As the sequel to Leeway Cottage, Good-Bye and Amen is the continuing drama of the Moss family. The story is still a fascinating stand-alone novel even if you haven’t read Beth Gutcheon’s first tale about this captivating New England family.
Good-Bye and Amen is written in a unique format and recounts how three siblings reunite at their family summer home in Maine to decide how to divide up their parents’ estate. The story begins with the Moss children, now adults, going through their parents’ possessions following Laurus and Sydney Moss’s deaths. The marriage of well-to-do American Sydney Brant to talented pianist Laurus was a mystery to most people who knew them, but especially to their children. Both their parents influenced the three children, but their domineering mother was the one with the greatest influence on how they grew up.

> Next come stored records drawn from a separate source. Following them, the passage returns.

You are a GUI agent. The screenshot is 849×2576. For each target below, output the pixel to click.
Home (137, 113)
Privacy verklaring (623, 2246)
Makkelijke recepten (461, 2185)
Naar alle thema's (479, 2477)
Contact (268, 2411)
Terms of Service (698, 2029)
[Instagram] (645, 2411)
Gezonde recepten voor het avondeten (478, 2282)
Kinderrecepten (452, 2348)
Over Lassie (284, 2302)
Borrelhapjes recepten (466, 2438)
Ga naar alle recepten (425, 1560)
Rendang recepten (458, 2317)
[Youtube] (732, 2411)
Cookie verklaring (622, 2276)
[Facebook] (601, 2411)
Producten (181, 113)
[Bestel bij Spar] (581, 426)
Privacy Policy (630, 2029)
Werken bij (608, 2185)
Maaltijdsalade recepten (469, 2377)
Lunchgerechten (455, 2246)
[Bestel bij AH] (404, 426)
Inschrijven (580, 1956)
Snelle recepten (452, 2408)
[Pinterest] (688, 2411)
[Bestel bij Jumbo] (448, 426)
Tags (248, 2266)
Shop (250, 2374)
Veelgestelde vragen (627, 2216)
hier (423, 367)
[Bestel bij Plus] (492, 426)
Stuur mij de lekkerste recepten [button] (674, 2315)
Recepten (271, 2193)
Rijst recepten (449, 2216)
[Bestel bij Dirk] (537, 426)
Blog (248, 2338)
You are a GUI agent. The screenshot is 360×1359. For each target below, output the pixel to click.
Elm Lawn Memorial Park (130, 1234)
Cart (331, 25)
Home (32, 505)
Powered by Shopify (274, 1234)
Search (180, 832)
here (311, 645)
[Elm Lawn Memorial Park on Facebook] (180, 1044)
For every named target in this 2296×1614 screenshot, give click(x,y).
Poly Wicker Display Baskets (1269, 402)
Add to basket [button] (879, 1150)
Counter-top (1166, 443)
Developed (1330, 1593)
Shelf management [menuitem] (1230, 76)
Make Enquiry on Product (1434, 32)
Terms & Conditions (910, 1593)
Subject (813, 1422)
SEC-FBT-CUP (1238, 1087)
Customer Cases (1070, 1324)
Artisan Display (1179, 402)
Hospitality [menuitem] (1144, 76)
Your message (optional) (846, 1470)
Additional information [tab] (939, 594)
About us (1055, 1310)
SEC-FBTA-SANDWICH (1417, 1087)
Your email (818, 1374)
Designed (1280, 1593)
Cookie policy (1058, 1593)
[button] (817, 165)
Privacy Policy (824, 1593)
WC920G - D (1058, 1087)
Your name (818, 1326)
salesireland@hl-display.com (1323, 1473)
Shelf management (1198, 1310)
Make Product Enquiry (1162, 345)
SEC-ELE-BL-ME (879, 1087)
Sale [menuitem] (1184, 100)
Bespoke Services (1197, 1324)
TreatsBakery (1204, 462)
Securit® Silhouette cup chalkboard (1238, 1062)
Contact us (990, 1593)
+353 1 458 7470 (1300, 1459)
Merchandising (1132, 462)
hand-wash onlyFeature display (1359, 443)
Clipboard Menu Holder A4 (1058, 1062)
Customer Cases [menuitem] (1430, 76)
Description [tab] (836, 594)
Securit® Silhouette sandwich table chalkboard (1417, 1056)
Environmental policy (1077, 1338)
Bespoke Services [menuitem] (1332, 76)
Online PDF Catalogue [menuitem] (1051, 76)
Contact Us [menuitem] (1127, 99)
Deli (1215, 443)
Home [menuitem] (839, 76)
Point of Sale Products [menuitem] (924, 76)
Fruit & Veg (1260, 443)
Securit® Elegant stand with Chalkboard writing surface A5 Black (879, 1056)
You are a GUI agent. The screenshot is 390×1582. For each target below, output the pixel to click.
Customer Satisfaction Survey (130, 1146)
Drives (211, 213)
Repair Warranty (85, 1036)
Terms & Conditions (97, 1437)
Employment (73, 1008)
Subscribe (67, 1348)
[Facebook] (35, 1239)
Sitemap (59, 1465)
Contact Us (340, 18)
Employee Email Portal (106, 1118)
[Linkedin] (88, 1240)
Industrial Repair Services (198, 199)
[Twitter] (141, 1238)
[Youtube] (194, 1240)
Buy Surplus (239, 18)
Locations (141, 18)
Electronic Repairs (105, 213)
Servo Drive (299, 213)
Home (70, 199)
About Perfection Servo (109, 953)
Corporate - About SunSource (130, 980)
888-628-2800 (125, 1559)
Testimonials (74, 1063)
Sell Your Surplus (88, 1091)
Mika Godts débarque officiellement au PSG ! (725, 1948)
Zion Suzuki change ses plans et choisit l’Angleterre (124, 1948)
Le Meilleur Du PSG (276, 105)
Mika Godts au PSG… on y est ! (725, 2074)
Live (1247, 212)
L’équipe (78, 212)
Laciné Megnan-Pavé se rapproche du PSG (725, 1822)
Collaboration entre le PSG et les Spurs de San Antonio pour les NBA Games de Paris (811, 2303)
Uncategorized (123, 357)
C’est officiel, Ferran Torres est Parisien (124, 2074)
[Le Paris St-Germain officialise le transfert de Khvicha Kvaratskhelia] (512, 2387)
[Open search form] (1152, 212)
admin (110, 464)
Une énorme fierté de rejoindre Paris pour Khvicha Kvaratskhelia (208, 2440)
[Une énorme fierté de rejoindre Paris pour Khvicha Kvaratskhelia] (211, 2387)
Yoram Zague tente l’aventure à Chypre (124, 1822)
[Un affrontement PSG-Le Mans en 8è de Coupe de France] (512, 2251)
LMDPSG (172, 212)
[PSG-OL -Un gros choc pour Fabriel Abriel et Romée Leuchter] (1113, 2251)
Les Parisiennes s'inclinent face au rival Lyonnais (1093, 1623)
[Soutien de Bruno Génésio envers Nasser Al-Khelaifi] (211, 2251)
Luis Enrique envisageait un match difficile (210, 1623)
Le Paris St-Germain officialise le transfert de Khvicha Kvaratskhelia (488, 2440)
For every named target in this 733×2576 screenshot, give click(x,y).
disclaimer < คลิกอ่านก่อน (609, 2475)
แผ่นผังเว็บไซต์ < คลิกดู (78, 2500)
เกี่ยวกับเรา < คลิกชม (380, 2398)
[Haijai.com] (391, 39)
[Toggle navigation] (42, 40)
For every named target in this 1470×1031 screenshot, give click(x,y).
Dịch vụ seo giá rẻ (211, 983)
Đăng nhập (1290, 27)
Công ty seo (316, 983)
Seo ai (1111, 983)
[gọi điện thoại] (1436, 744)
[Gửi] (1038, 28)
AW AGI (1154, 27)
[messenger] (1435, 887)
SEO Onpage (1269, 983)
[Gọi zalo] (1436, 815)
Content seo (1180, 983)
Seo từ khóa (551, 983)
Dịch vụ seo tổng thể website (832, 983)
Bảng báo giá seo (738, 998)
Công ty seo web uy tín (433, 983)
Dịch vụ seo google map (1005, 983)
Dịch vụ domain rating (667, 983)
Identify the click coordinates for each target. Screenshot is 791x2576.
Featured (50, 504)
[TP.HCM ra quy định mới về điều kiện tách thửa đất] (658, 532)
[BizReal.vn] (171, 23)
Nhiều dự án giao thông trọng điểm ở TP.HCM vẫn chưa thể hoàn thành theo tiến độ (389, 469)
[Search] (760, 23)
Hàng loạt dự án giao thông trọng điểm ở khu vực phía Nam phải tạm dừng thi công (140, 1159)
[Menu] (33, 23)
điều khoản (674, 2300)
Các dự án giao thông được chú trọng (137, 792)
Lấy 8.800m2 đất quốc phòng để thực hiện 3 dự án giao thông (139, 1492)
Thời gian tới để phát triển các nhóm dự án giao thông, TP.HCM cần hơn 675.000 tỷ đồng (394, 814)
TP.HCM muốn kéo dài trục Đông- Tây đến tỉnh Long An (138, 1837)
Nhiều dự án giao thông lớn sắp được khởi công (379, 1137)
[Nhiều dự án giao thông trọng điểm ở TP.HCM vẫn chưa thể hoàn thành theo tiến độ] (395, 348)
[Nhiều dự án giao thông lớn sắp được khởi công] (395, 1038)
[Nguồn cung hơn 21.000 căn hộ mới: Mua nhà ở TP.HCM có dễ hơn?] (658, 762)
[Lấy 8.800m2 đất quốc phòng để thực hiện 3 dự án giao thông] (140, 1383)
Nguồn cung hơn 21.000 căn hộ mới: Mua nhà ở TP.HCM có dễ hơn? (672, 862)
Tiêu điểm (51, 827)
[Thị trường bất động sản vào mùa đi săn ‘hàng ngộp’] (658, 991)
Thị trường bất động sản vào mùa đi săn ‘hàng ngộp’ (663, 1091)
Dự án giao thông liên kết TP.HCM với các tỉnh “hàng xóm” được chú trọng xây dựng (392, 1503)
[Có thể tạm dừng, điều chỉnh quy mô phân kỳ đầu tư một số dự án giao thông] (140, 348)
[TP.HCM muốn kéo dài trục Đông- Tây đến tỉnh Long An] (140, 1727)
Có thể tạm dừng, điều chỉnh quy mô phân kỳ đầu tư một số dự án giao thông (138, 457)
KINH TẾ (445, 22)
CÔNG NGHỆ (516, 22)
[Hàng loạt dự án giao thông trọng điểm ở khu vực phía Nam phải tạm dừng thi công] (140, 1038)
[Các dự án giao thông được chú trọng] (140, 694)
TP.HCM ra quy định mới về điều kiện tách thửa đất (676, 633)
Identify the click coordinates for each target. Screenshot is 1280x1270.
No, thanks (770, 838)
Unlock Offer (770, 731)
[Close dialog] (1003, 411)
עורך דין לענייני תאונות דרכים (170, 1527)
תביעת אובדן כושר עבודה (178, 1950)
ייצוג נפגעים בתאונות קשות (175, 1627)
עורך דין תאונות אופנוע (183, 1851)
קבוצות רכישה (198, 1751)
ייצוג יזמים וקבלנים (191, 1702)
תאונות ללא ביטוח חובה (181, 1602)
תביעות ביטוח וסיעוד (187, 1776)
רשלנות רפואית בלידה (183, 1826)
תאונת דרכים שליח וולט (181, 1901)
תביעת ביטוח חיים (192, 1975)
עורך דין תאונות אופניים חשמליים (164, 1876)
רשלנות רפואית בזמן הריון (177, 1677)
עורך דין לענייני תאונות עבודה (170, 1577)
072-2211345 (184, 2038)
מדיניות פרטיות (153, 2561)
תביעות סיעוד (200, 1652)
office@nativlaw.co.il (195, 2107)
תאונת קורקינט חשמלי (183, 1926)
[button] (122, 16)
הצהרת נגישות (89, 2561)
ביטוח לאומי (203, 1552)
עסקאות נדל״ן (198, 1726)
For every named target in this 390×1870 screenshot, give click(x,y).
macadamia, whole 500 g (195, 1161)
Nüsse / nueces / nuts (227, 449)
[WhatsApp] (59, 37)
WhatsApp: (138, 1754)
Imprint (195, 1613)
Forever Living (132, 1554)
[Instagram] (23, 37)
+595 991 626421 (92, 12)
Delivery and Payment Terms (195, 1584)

Pressed by their own families to get their fair share of their inheritance, the siblings struggle with how to reasonably divide up what their parents left them while keeping their love for each other intact. This “lottery” of their inheritance also brings the siblings together as a way of saying goodbye to their parents.
Things get off on the wrong foot when the son, Jimmy, takes the baby grand piano that middle sister, Monica, wants very much. Jimmy is the youngest and for years was off on his own, said to be involved with drugs, but has now settled down with a respectable job making computer games and living in California with his wife, Janice. Surprisingly, Jimmy wants to be fair with his sisters, even though he isn’t yet sure he wants to have a relationship with them again. This trip is one in which he decides they may all learn more about each other and come away better off in the end.
Eleanor Applegate, the eldest Moss child, is well-mannered and very secure in her marriage to Bobby, a banker with a laid-back manner about him. Eleanor is not as much interested in what she can get for herself as for her children.
Middle child Monica is married to Norman Faithful, who may not live up to his name. He is a pompous minister from a rather dubious background and is unpopular with the rest of the clan. Monica herself wants whatever she can get. Her desire to possess so much may be a substitute for what she is lacking in her troubled marriage. Although Monica is loyal to Norman, even after he quit his law practice to take up the ministry, it is easy to see that he is deeply disturbed and not what Monica thought he was when they married.
As mentioned, the story is told in a unique format using short sections conveyed by the characters in the story. They each tell about what is going on from their own point of view; when you then read the next part told by another character, one can see that everyone may have a difference of opinion about what is really happening. This way of writing makes reading Good-Bye and Amen an extraordinary and outstanding experience as it brings you right into the family. It makes you wish you were in that house in Maine with them so you could share your own idea of what is going on.
Who will get what is a main part of the story as every item, no matter large or small, plays an important role, reflecting bitterness and hard feelings that Eleanor, Monica, Jimmy and their families feel toward one another. The final decision to divide the actual home into thirds leads to the outcome of where this family will go from here and what it will mean for them and generations to come. The story is open and amusing and memorable. The middle section of the book contains photographs of the family, and aids the reader in really seeing “the whole picture” of the Moss family.